I decided to learn how to work with the function SumProduct()
, so I created this very basic Excel sheet:
A B
1 1
2 2
I calculated =SumProduct(A2:A3,B2:B3)
and the result was 5, which was as expected.
Then I got the idea to replace B2 by =(1=1)
, which obviously is TRUE
, which is confirmed by what I see.
However, the =SumProduct()
result changed into 4, apparently booleans
are treated as zero in Excel.
So, I decided to write another formula: =A2*B2+A3*B3
(which is exactly the same as the SumProduct()
), but instead of getting the expected value 4, the value remained 5.
So, apparently, regular mathematical operators (*
, +
, ...) treat boolean
values as "to be expected" (TRUE
becomes 1 and FALSE
becomes 0), but for some more elaborated functions (like SumProduct()
) this seems not to be the case.
What's the explanation behind this? I would like to understand what's happening in order to avoid unpleasant surprises. I think I'm working with Excel-365 (how can I be sure?).

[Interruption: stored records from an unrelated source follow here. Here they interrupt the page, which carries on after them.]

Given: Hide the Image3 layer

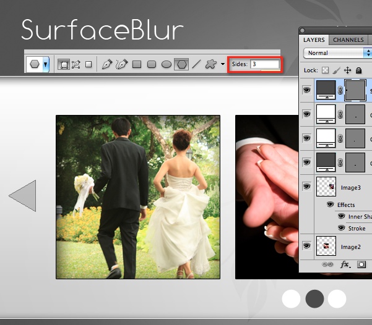Looking at the screenshot, I should coord(306,187).
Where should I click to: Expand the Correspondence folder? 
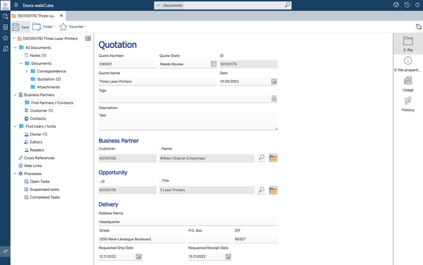[x=26, y=71]
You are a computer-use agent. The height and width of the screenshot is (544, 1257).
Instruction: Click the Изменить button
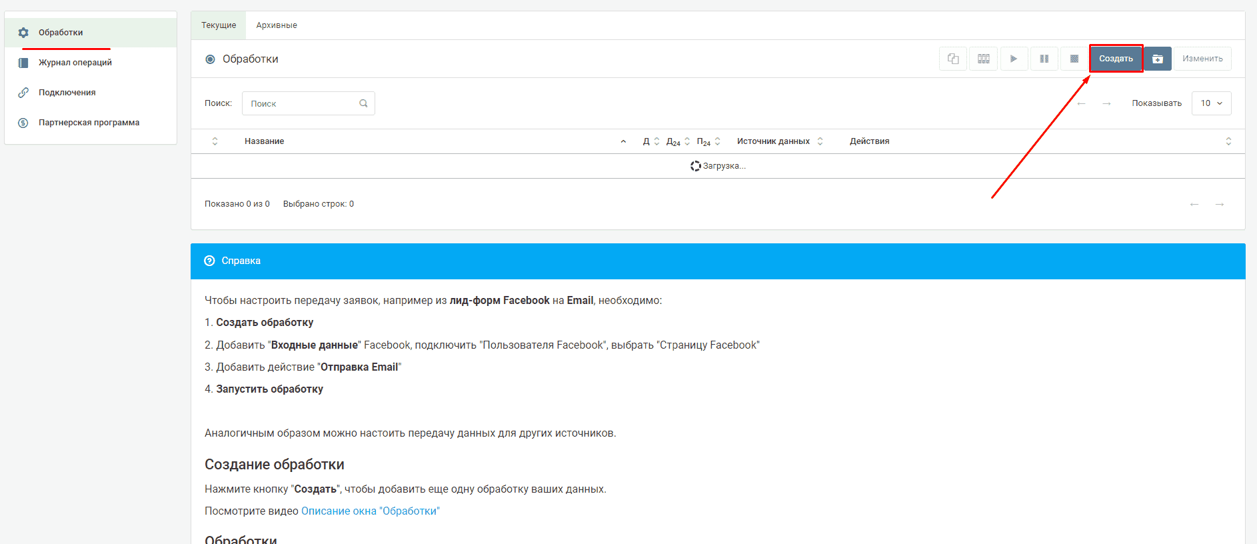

Refer to this document: https://www.ablebits.com/office-addins-blog/2016/08/24/excel-sumproduct-function-formula-examples/
which explains that you need to prepend --
before your value in order to convert it into the 1 or 0 you have expected. Thus, the function does not support boolean values, as you have correctly observed. You can also use an IF
function whose first parameter is the logical expression that you have, the second parameter being 1 and the third being 0. As about the reason for the lack of support for implicit conversion of logical data into arithmetic data at this function, I think we will not be able to factually determine its reason at an online forum, but that is rather a question that you could direct to the authors of the function.